Friday 12 November 2010

Change

Had my last bit of training today for k.k (which is what I shall henceforth call my place of employment).

Something that struck me was at the beginning, doing some get to know you type things, we had to turn to the person next to us and answer these questions:

  • name

  • star sign

  • what did you want to be when you grew up?

  • Sundays are for...


The girl next to me, S, was sweet, and we chatted a bit before getting down to the questions.

"I don't really know star signs," she said.  "I'm born in March, so..."

"Aries, I think.  I only know that because I had a friend in primary school who was born in March and she was an Aries.  I don't really know star signs apart from that, and that I'm a Taurus, whatever that means."

She said her Sundays were for brunch and just hanging out.  When it was my turn to answer I said Sundays were for going to church, and helping out with music at church, as I was employed as a student minister.

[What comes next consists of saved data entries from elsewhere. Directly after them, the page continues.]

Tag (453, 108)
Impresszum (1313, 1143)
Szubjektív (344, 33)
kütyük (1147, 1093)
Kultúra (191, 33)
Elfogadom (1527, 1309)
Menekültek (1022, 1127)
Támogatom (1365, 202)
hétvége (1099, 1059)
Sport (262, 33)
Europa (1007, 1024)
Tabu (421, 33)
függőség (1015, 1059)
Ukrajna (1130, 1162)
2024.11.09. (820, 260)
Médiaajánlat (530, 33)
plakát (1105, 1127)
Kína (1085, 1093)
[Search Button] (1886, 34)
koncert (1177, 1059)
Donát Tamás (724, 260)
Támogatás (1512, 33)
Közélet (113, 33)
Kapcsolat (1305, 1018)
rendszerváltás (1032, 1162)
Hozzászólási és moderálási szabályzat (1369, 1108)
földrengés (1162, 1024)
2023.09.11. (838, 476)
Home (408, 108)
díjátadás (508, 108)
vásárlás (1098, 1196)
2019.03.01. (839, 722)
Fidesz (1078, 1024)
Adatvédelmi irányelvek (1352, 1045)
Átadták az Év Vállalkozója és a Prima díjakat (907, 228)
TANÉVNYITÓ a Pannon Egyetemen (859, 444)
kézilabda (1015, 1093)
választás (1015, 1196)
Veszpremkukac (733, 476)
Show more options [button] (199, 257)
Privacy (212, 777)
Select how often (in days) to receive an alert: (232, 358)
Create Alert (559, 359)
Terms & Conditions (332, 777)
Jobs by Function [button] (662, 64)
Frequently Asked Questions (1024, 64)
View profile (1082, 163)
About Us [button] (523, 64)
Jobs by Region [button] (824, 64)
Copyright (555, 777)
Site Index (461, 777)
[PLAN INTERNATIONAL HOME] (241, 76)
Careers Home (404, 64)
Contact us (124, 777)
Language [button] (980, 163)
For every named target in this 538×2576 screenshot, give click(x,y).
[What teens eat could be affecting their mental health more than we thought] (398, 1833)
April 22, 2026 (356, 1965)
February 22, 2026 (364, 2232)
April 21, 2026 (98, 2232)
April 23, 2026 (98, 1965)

"Oh!" she exclaimed.  "Are you a Christian?"

"Yep."

"Me too!"

"Oh cool!"

"What church do you go to?"

"Wild St Anglican in Maroubra."

"That's great!"

We got called back to report to the group before I could find out anything more about her.  I realised she had been hesitant to say anything about her Christianity, assuming that I wouldn't be into it, or I might make preconceived judgements about her, but she was obviously excited to find someone else like her among the group.

We went around the circle and each had to tell the group what we'd learned about the person beside us.  Every single person in the group said a variation of Sundays were for waking up late, eating and just chilling out.  When S introduced me, she talked about my church involvement.  When I introduced her, I just said the bit about her hanging out and eating brunch.  I didn't think she'd want to be 'outed' by me.  But it made me realise how comfortable I am with my Christianity these days, and how intrinsic a part of my person it is, being a follower of Jesus.  I'm not ashamed to say that I spend my Sundays at church or for people to know I believe in Jesus.  But I know that when I was at uni, I would have been more like S; I would have identified as Christian if pressed, but wouldn't have willingly volunteered the information.

I like seeing how I've changed, how the Spirit has changed me.